Hamburg (ap) - Die DDR soll nach einem Bericht des 'Spiegel‘ einen schweren Störfall im Atomkraftwerk Lubim bei Greifswald verschwiegen haben. Bei dem Störfall aus dem Jahr 1976, über den auch bei den jüngsten Gesprächen von Bundesumweltminister Klaus Töpfer in Ost-Berlin noch nicht gesprochen worden sei, habe nur knapp eine Katastrophe vom Ausmaß der Kernschmelze in Tschernobyl verhindert werden können.

Während des jüngsten DDR-Besuchs von Töpfer hätten Ostberliner Stellen zwar freimütig eingeräumt, daß es in der Vergangenheit auch in der DDR sehr wohl zu Störfällen in den Atomkraftwerken des Landes gekommen sei. Mit keinem Wort seien sie aber auf den Beinahe-GAU (GAU steht für „größter anzunehmender Unfall“) eingegangen. Es sei schon „wie ein Wunder“ gewesen, zitiert 'Der Spiegel‘ einen damals eingesetzten Sicherheitsingenieur, daß nicht weite Teile Nordeuropas radioaktiv verseucht wurden.

Wegen unzulässiger Manipulationen an der Erdungsanlage durch einen Elektromeister war nach Darstellung des Experten ein Kabelnetz der von der Sowjetunion gelieferten Atomkraftanlage vom Typ WWER-40 in Brand geraten. Mehrfach geprüfte Schutzvorrichtungen seien total ausgefallen. Die von Dieselgeneratoren betriebene Notstromanlage, die bei Störfällen die wichtigsten Aggregate wie die Pumpen des Notkühlsystems mit Strom versorgen sollen, hätten versagt. „Auch die Kabel der Notstromversorgung haben gebrannt“, berichtete der Ingenieur.

* **Bereitgestelltes Material**
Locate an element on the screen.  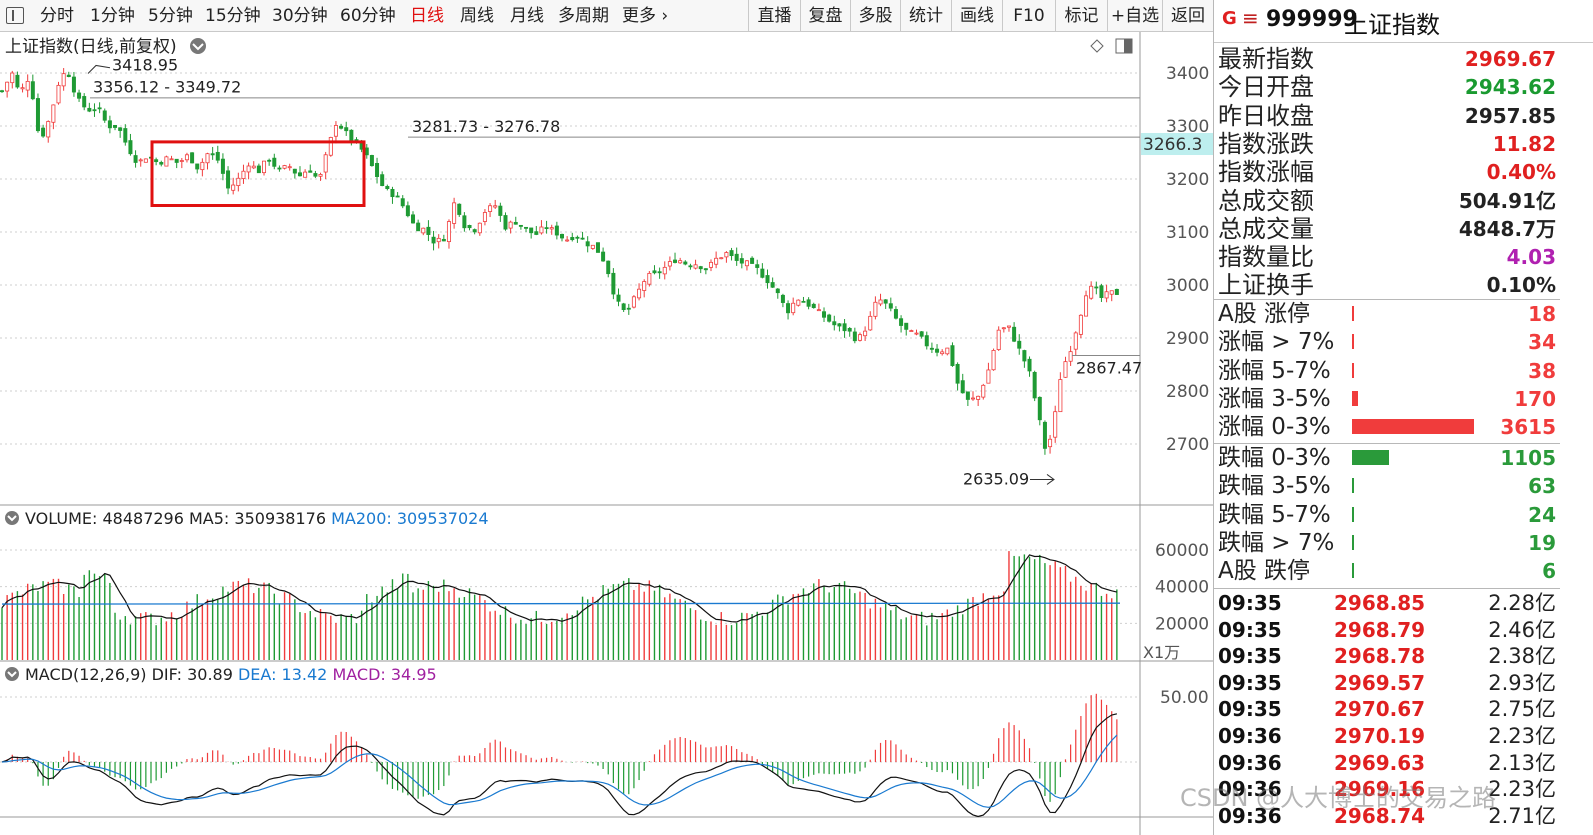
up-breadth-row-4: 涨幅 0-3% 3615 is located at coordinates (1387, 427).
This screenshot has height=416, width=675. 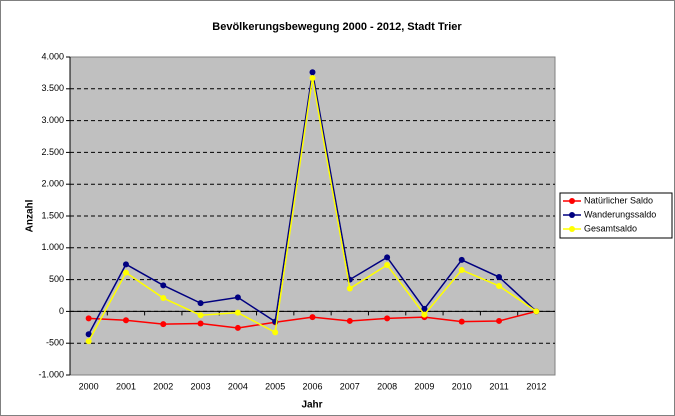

* **Arbeitsanweisungen**
**A.** Beantworte diese Fragen zum Text über den verschwiegenen Störfall in der DDR:
(i) In welchem Jahr ereignete sich der Störfall?
(ii) Wer nahm laut dem Experten die unzulässigen Manipulationen an der Erdungsanlage vor?
(iii) Von welchem Land wurde die Atomkraftanlage geliefert?
**B.** Führe den Text über den verschwiegenen Störfall in der DDR im Anschluss an seinen letzten Satz weiter.
Das Material steht in keinem Zusammenhang mit dem Text über den verschwiegenen Störfall in der DDR.

* **Deine Antworten**
**A.**
(i) 1976
(ii) Ein Elektromeister
(iii) Von der Sowjetunion

**B.**
Funktioniert habe allein die Schnellabschaltung. Höchste Gefahr aber sei weiterhin von der Restwärme von etwa 80 Megawatt ausgegangen. Die Kernschmelze habe gedroht. „Die Zeitbombe tickte“, wird der Ingenieur zitiert. „Nur wenn es gelang, die ungeheure Energie fortlaufend durch Kühlwasser abzuleiten, war die Katastrophe zu vermeiden.“ Sämtliche sechs Pumpen zum Abführen der Wärme im Normalbetrieb des Reaktors seien aber durch den Brand außer Funktion gewesen, und von den zum Notkühlsystem gehörenden weiteren sechs Pumpen hätten sich fünf nicht aktivieren lassen.

„Durch einen reinen Zufall“, war nach Angaben des beteiligten Ingenieurs wegen Instandsetzungsarbeiten die sechste Notpumpe nicht an die Stromversorgung des brennenden BlocksI angeschlossen, sondern auf das Netz des Reaktorblocks II geschaltet. Im Kontrollraum seien alle wichtigen Anzeigegeräte ausgefallen. „Alles war tot“, niemand habe den Zustand des Reaktors genau analysieren können. Stundenlang, so berichtete der Ingenieur weiter, habe man gewartet: „Kommt es zur Kernschmelze, ja oder nein?“ Doch schließlich habe es die Pumpe geschafft.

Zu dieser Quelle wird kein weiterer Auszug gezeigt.